2018
_NATURE ENVIRONMENT Biology

_An Unexpected Guest

Researchers at the Academy of Natural Sciences of Drexel University found a foot-tall, dinosaur-era alga that had never previously been discovered in North America.

_Richard McCourt

McCourt is a professor in the Department of Biodiversity, Earth and Environmental Science and associate curator of botany at the Academy.

_John D. Hall

Hall is an Academy researcher.

Imagine you’re at work and a cheetah pokes its head through your window.

That’s roughly what Richard McCourt and his colleagues experienced when they came across Lychnothamnus barbatus, a large green alga that was thought to have died out in the Western Hemisphere long before the last of the cheetahs roamed here.

“This means mainly that we don’t know as much about what’s out there as we could,” says McCourt. “Lychnothamnus barbatus’ survival isn’t, per se, ecologically earth-shaking, but it changes our view of what the algal flora of North America is composed of and inspires us to keep hunting for more new finds.”

A paper on the find, featuring mapping and analysis by Academy researcher John D. Hall and lead-authored by Kenneth Karol of the New York Botanical Garden, was published in the American Journal of Botany.

The team took algae samples from 14 lakes in Wisconsin and two in Minnesota between 2012 and 2016 and found the surprising results. The only record of the alga on the western side of the Atlantic Ocean was in Argentinian Cretaceous-era fossils from the same time period as Tyrannosaurus rex, and it had never been seen in North America.

“Almost right away we knew we might be dealing with something previously thought to be extinct because it was clearly different from any other species seen in North America,” McCourt says. “But we had to look at it closely to confirm the identity and also extract the DNA to confirm.”

Much like cheetahs, Lychnothamnus barbatus is relatively rare in the areas it is currently found. A “stonewort” type of alga, it is known to inhabit areas of Europe and Australasia (the area of Australia, New Zealand and Papua New Guinea).

But this species actually grows relatively tall and has a pretty distinct shape to it, raising the question of how it was missed.

“We might not have been missing it — it might be a new invader,” McCourt says.

□ □ □ □ □ □ □

> _ACTION ITEM_: Repeat the passage of the article on the rediscovered alga from "Imagine you’re at" to "Journal of Botany.", word for word. The records that come next have no connection to the text about the alga.

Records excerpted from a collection
□ □ □ □ □ □ □

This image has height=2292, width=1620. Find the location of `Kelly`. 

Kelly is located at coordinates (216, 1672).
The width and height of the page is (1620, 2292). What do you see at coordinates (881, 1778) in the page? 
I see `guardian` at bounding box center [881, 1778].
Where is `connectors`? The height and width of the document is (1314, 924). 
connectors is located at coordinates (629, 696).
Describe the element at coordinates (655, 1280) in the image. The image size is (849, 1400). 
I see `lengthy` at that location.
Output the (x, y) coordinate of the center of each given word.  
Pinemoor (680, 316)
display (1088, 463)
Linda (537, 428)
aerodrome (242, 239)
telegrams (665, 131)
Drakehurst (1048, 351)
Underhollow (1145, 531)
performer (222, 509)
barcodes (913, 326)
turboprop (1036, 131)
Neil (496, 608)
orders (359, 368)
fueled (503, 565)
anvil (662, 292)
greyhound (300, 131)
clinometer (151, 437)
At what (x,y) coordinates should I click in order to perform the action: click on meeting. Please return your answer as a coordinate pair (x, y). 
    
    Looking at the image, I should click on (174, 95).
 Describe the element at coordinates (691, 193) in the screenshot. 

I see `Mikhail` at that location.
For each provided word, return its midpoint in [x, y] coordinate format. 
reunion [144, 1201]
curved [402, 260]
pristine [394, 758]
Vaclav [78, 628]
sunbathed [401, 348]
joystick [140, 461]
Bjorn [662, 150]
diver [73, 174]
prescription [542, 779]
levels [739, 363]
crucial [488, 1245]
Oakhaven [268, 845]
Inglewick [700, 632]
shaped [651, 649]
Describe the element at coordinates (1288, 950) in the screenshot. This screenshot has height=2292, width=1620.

□ □ □ □ □ □ □

> _RESULT_:
Imagine you’re at work and a cheetah pokes its head through your window.

That’s roughly what Richard McCourt and his colleagues experienced when they came across Lychnothamnus barbatus, a large green alga that was thought to have died out in the Western Hemisphere long before the last of the cheetahs roamed here.

“This means mainly that we don’t know as much about what’s out there as we could,” says McCourt. “Lychnothamnus barbatus’ survival isn’t, per se, ecologically earth-shaking, but it changes our view of what the algal flora of North America is composed of and inspires us to keep hunting for more new finds.”

A paper on the find, featuring mapping and analysis by Academy researcher John D. Hall and lead-authored by Kenneth Karol of the New York Botanical Garden, was published in the American Journal of Botany.